Chrono Trigger bahkan jadi game best-seller di Jepang dalam kurun dua bulan pertama penjualan dan mencetak angka 2 juta copy terjual. Game ini masih dianggap sebagai salah satu game RPG terbaik yang bisa dimainkan dan masuk dalam jajaran ‘greatest game of all time.’
Era Tahun 2000-an dan Game RPG Modern
Tahun 2000an adalah masa dimana game RPG sudah jadi genre yang dikenal secara luas. Berkat inovasi dan usaha keras di tahun 90an, kini genre ini sudah bisa diterima baik oleh kalangan umum. Berbagai judul baru maupun sekuel dari franchise bermunculan.
Mulai dari lanjutan franchise The Elder Scroll yang kini open-world seperti Morrowind, Oblivion, dan Skyrim. Adapun pendatang baru dari BioWare dengan Star Wars: Knight of the Old Republic.
Blizzard masih berkutat dengan Diablo seriesnya, judul baru seperti Deus Ex juga muncul sebagai game RPG yang dikombinasikan dengan FPS. Hingga masa modern bermunculan juga judul yang bisa dikatakan sebagai game “masa kini” banget yaitu The Witcher, spesifiknya seri ketiga, Wild Hunt.
Seri seperti Fallout dan Baldur’s Gate tetap hadirkan sekuel demi sekuel di era ini. Dengan hadirnya konsol Xbox, PC semakin kehilangan arah dan banyak yang berargumen kalau platform ini akan mati suatu saat nanti.
Tahun 2007 adalah ketika Mass Effect rilis dan seperti Deus Ex, menabrakkan elemen shooting dengan RPG. Hasilnya, game ini sukses secara komersial terutama untuk tiga game pertamanya.
Namun kalau mau membahas game RPG modern, The Witcher dari CD Projekt Red adalah franchise yang tidak akan dilupakan oleh gamer. Sejak game pertama di tahun 2007 hingga seri ketiga di tahun 2015 selalu berhasil membuat fans baik yang fanatik terhadap genre RPG ataupun gamer secara umum terpukau.

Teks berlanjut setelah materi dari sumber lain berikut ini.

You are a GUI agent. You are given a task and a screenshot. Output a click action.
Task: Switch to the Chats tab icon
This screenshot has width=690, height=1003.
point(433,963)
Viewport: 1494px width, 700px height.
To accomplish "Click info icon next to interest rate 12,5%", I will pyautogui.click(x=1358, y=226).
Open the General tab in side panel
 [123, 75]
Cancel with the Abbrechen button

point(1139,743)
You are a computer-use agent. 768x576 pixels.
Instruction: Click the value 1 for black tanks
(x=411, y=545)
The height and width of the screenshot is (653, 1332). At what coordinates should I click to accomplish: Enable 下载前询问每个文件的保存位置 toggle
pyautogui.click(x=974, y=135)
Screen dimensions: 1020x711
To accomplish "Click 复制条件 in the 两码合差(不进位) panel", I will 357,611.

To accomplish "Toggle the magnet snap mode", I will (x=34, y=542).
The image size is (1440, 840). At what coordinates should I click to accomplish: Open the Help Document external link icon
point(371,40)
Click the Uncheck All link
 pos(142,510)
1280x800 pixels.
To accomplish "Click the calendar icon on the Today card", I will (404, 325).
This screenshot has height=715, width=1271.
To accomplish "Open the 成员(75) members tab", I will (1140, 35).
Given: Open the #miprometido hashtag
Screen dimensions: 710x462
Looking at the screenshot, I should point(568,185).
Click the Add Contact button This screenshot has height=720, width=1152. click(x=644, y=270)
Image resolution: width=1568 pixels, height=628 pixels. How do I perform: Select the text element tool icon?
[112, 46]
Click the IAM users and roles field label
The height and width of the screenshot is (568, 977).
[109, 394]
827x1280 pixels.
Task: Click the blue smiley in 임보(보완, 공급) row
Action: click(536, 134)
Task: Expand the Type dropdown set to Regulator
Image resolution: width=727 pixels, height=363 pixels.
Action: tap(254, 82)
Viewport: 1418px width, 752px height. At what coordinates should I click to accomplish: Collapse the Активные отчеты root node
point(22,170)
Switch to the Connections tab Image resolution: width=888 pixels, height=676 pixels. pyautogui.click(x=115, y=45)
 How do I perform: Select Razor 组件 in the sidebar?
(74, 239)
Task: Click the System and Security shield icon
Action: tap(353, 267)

Setiap tahunnya, game ini selalu mendapatkan berbagai penghargaan termasuk diantaranya pujian soal grafis yang ia bawa.
RPG Online dan Hadirnya Internet
Diablo memang bisa dimainkan secara online sebanyak 4 orang dalam satu party. Tapi, skala yang lebih besar di game MMORPG ini sebenarnya sudah mulai tumbuh ketika zaman internet mulai dikenal oleh khalayak ramai.
Judul besar seperti Tibia, Ultima Online, Nexus, RuneScape, dan EverQuest bisa dikatakan pelopor game RPG online yang kemudian akan banyak didominasi oleh generasi kedua seperti World of Warcraft dari Blizzard, Phantasy Star Online, hingga judul-judul asia pasifik seperti Ragnarok Online, Maple Story, dan LineAge II.
Pasar asia didominasi oleh Korea Selatan sebagai negara yang menciptakan banyak sekali game MMORPG. Game seperti Atlantica, RF Online, Perfect World, turut meramaikan skema game MMO terutama di warnet Indonesia.
Dari sisi premium game, ada Final Fantasy XIV buatan Square Enix yang masih tetap jadi game MMORPG terbaik menurut sebagian gamer. Walaupun pamor game MMO tidak lagi begitu tinggi akhir-akhir ini, setidaknya masih ada sumbu-sumbu api yang masih bertahan dan berusaha agar tidak padam selamanya.
Itulah sedikit kisah mengenai game RPG yang punya perjalanan cukup panjang selama 4 dekade lebih. Selanjutnya mau bahas sejarah game apa ya, brott.